Number of positive integral solutions of \[xyz = 30\] is
(a) 9
(b) 27
(c) 81
(d) 243

Answer 1

Hint: We will begin by writing all the possible forms when we can 30 as a product of 3 numbers. Then, we will find the number of ways in which the variables, \[x,y,z\] can take the respective values using the rule if there are $n$ distinct objects and $n$places, then there are $n!$ ways. At last, add all the number of ways to get the required answer.
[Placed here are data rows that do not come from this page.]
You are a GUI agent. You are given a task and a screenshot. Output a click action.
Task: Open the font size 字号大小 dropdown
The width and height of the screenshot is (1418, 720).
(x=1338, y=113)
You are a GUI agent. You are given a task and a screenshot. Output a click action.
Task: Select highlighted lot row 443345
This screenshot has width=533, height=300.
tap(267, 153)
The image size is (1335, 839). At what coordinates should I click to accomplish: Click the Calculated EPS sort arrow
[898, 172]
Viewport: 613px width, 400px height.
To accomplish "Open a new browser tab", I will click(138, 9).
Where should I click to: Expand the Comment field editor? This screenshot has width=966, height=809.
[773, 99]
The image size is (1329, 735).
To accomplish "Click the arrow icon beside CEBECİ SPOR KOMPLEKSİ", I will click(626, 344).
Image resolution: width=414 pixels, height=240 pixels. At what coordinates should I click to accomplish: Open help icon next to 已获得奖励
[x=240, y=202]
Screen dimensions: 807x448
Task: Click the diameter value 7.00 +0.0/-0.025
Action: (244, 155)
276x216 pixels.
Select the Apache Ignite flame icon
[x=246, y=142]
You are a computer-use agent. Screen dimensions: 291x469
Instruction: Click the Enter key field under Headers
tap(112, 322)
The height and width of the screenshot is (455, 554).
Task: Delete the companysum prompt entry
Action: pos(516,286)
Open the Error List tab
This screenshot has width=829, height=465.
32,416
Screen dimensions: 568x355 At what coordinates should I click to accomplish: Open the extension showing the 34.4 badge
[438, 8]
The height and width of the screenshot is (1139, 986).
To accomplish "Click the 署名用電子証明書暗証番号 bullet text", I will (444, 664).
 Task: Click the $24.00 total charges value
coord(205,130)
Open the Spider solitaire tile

Complete step-by-step answer:
First of all, we will write all the possible ways we can write the product three numbers as 30.
$30 = 1 \times 5 \times 6$,
$30 = 1 \times 2 \times 15$
$30 = 1 \times 3 \times 10$
$30 = 2 \times 3 \times 5$
And $30 = 1 \times 1 \times 30$
Any of the variables, \[x,y,z\] can have any value from the above values.
And if there are $n$ distinct objects and $n$ places, then there are $n!$ ways
The number of ways in which \[x,y,z\] can take values 1,5,6 is 3!
Similarly, the number of ways in which \[x,y,z\] can take values 1,2,15 is 3!
The number of ways in which \[x,y,z\] can take values 1,3,10 is 3!
And the number of ways in which \[x,y,z\] can take values 2,3,5 is 3!
It is known that if there are $n$ objects, and object 1 is repeated ${n_1}$ times, then the number of arrangements are $\dfrac{{n!}}{{{n_1}!}}$
The number of ways in which \[x,y,z\] can take values 1,1,30 is \[\dfrac{{3!}}{{2!}}\]
We will add all the possible cases to get the total number of ways.
$3! + 3! + 3! + 3! + \dfrac{{3!}}{{2!}}$
Also, $n! = n\left( {n - 1} \right)\left( {n - 2} \right).....3.2.1$
Then,
$
  3.2.1 + 3.2.1 + 3.2.1 + 3.2.1 + \dfrac{{3.2!}}{{2!}} \\
   \Rightarrow 6 + 6 + 6 + 6 + 3 = 27 \\
$
Hence, option (b) is correct.

Note: Many students write the number of ways in which \[x,y,z\] can take values 1,1,30 is 3!, which is incorrect. Since, all the numbers are not distinct, we will divide it by the number of times an object is repeated.